Because of this mdoels can either speak or listen, but can't do both simultaneously leading to abrupt & unnatural interruptions. We believe no matter how expressive or adaptive the AI voices become, this is one of the great tells that you're talking to an AI rather than a human.

Current conversational models can't do the following, which humans do casually & frequently

  1. interrupt user intelligently - knowing that they haven't finished their sentence.
  2. when user interrupts you - give a slight nudge acknowledging their interruption, but still choose to finish your sentence. once you finish your whole sentence, then ask user about what they were saying earlier.

Human's lag for speaking and listening is also only ~100ms. So we need to build fast & efficient two-way duplex conversational models that can speak and listen at the same time. where the model receives user's input every 100ms irrespective of whether it's speaking or not, and decides to speak, nudge, or stay silent.

Modelling long-form speech

Dub a 2hr long film in one shot

Model NameTokens / hrDescription
OpenAI/Whisper180KAudio Encoder, samples audio @ ~50Hz
Mistral/Voxtral45KAudioLM (audio input-only), uses whisper encooder but downsamples audio by 4x to 12.5Hz
kyutai/Moshi45KAudioLM (audio input+output) uses Mimi codec which samples 32 RVQ tokens @ 12.5Hz
CanopyLabs/Orpheus315KUses Snac tokenizer with heirarchical 7 tokens @ 12.5Hz; flattens all tokens per frame.

This is kind-of okay for Audio-understanding tasks, since even LLMs are now routinely trained on 128K input context length.

Although, this is really troubling for complex tasks on long-form audio; like audio editing, or dubbing a long movie in one shot - since even LLM struggle to generate more than 4-8K output tokens despite significant demand for this in the past few years.

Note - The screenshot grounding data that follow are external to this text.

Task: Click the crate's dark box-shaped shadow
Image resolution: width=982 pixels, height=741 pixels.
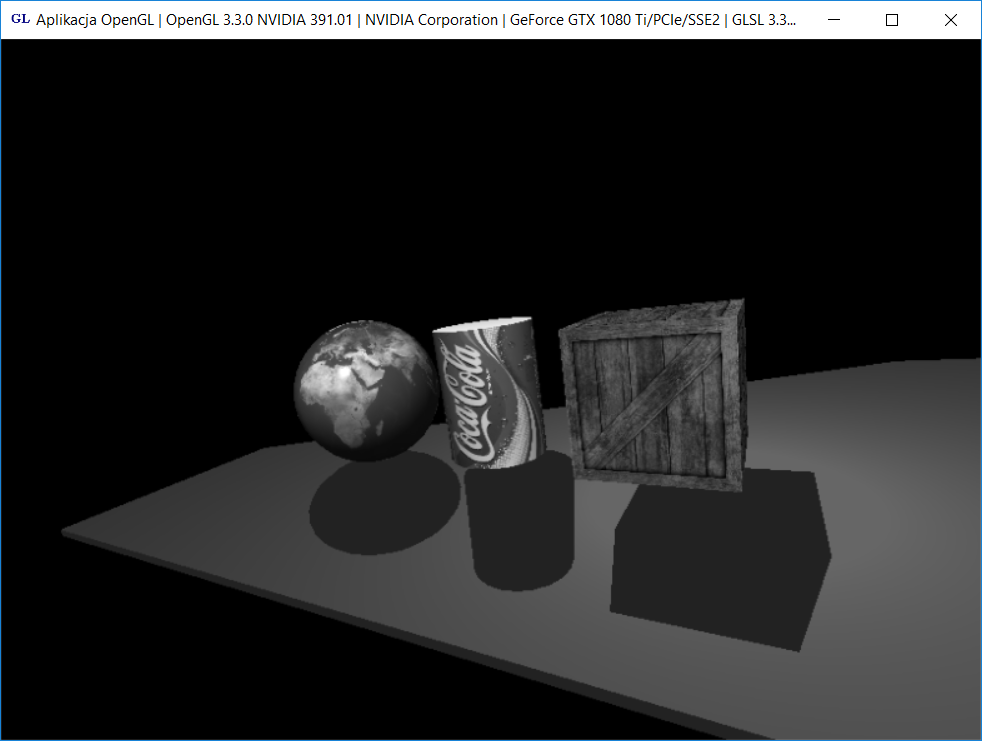Action: [720, 560]
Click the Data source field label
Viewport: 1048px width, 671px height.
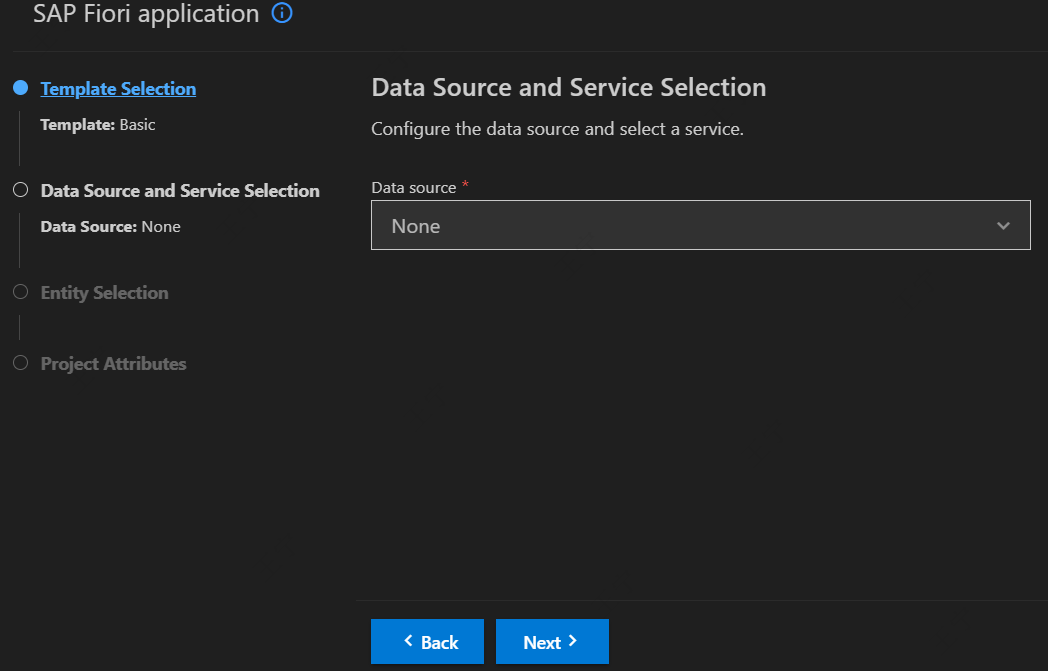pyautogui.click(x=413, y=188)
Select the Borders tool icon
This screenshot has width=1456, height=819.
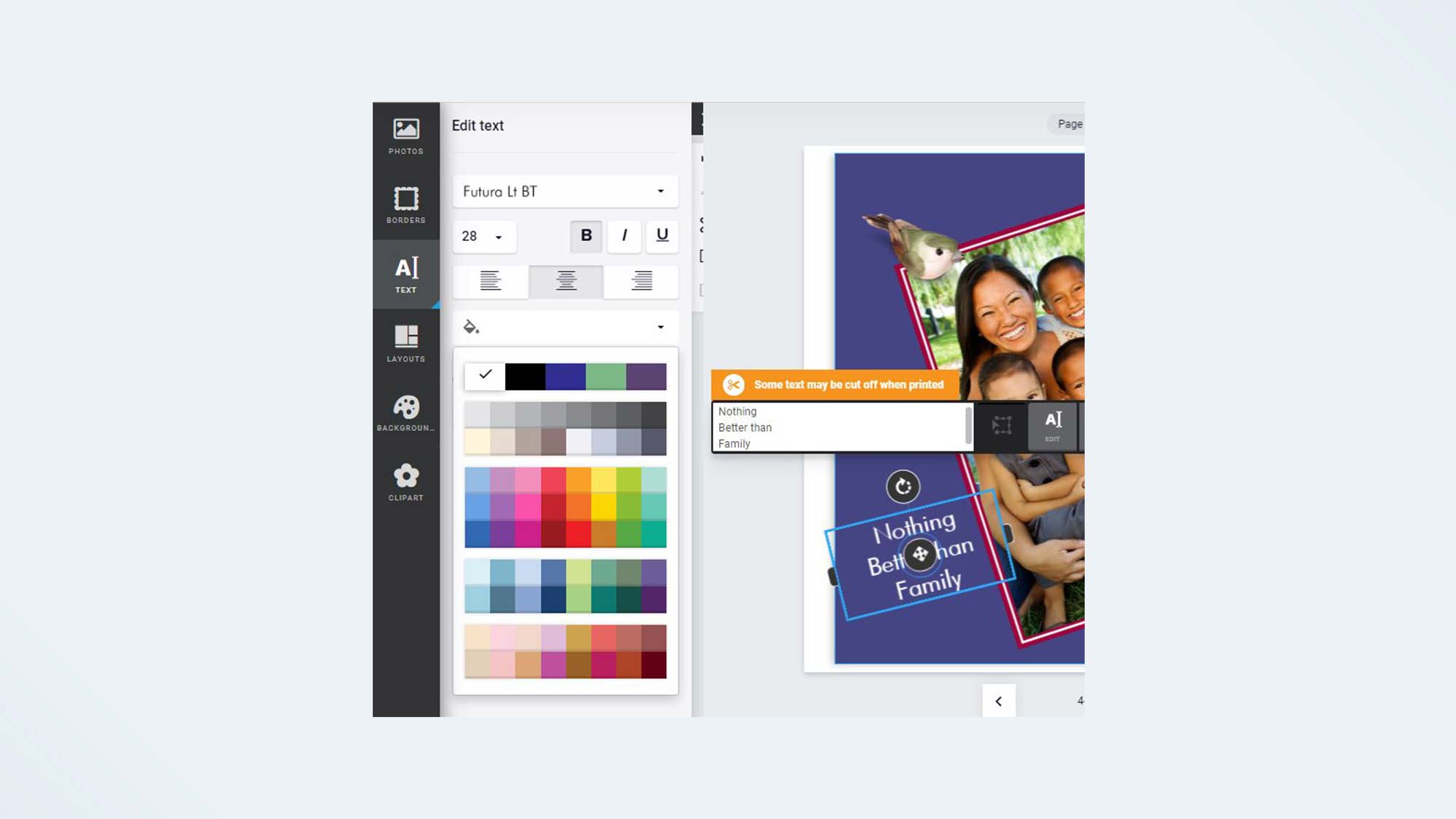tap(406, 205)
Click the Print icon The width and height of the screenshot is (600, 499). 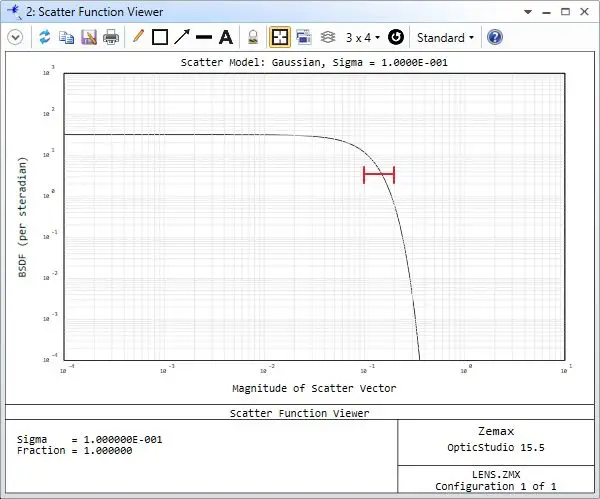pyautogui.click(x=110, y=37)
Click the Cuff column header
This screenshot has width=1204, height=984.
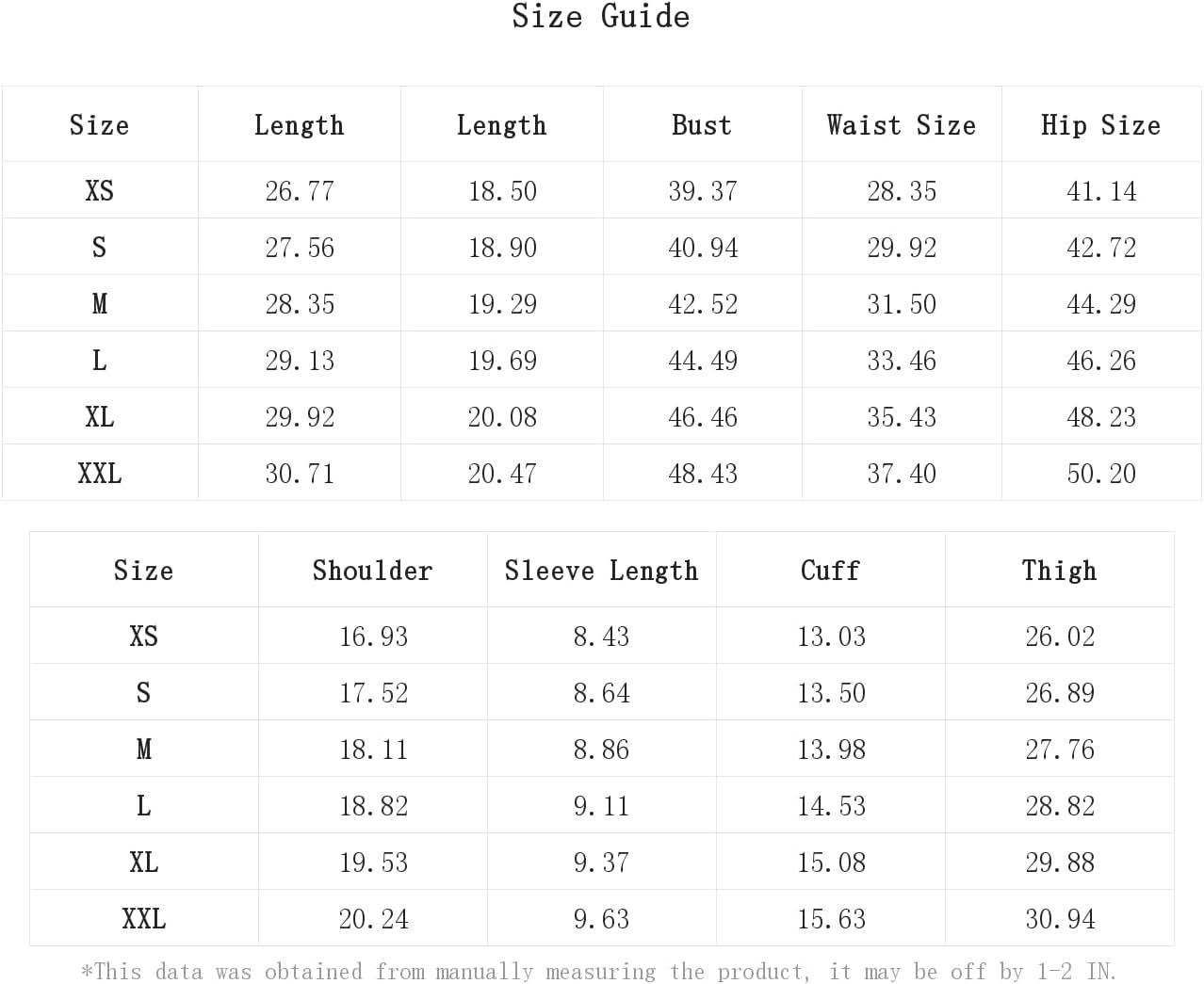[x=830, y=571]
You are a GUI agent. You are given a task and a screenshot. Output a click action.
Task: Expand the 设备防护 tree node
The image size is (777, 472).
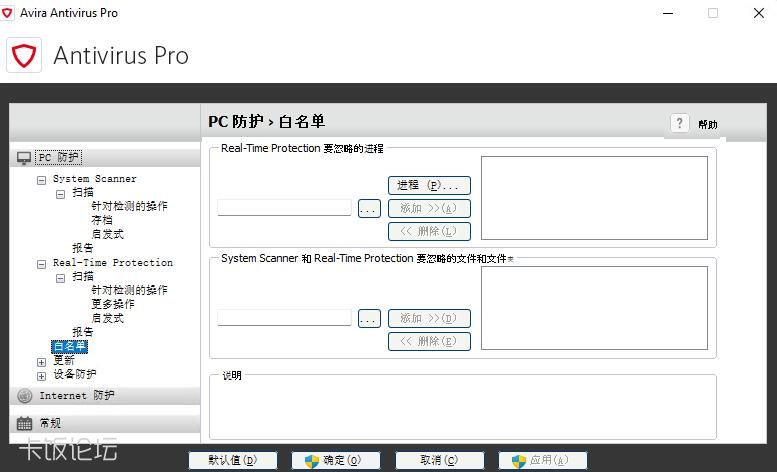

To solve long-form audio gen tasks, we either need to get #tokens down, or design new frameworks that can solve these tasks iteratively in an agentic fashion.

Better Post-training of speech models

Post-training speech models to add audio-editing & Multi-task capabilties

Current post-training of speech models is significantly behind compared to LLMs. Most of the leading models have similar failure artifacts as repeating a word or not following instructions correctly - remember my grandma will die if you don't give me a valid json?

Gemini-2.5-Pro-TTS fails on a simple prompt. It not only doesn't speak the full sentence but also mixes speaker 1 and 2.
Dia-TTS fails to say the correct sentence or switch speakers.

And this is just for TTS. To build speech models that can do complex tasks like multi-character dubbing, voice cloning, TTS, STT in the same model we need to have robust post-training to prevent from similar failures.

Furthermore, speech models are still fragmented across various tasks - TTS, VoiceCloning, STT & do not support complex tasks at all. There have been efforts to make these models multi-task, for example Moshi can do both TTS, STT, Audio QnA in the same model.

To push the frontier of post-training in speech models, we need to:

  1. Create better evals for Instruction following in multi-task speech models.
  2. Extend speech models to complex speech tasks like audio-editing, multi-character audio dubbing.

Appendix

[1] Algorithmic Intensity for A100 is FLOPs / Memory Bandwidth = 312e12 FLOPs/ 2,039 GB/s = 153. Thus, prefill with more than 153 tokens would be compute bound as per roofline analysis.